-- Stated task --
Reproduce verbatim the lines starting with the line containing "Remove the Price (BTC) metric" and continuing through the line containing "tap(625, 659)", and nothing else.

-- Input material --
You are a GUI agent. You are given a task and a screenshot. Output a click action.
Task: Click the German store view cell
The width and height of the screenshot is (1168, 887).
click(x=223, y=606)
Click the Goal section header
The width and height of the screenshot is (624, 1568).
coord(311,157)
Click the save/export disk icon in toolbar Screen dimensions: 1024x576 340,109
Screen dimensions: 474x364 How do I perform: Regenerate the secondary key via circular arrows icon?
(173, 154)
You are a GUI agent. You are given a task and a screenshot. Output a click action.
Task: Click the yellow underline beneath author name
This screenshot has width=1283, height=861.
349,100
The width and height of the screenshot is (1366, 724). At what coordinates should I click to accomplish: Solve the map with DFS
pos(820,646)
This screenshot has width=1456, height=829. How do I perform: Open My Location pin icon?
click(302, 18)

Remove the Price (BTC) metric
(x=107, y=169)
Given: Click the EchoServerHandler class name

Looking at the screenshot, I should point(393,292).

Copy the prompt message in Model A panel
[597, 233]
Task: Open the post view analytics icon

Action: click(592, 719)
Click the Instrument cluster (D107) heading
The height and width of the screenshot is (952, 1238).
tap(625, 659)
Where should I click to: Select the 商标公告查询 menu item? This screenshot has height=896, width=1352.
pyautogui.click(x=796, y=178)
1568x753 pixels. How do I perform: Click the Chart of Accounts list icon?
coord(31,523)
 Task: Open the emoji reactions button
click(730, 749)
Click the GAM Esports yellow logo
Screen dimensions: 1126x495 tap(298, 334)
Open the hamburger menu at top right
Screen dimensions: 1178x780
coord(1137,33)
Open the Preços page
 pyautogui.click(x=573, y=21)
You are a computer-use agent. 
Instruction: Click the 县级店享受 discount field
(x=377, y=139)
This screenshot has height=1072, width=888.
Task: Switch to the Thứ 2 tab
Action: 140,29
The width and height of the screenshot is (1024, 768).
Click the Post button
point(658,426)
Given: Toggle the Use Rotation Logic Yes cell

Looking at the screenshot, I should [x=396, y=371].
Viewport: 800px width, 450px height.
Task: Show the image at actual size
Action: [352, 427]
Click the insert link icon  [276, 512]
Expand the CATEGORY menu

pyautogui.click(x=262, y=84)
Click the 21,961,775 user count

-- Problem solution --
Remove the Price (BTC) metric
(x=107, y=169)
Given: Click the EchoServerHandler class name

Looking at the screenshot, I should point(393,292).

Copy the prompt message in Model A panel
[597, 233]
Task: Open the post view analytics icon

Action: click(592, 719)
Click the Instrument cluster (D107) heading
The height and width of the screenshot is (952, 1238).
tap(625, 659)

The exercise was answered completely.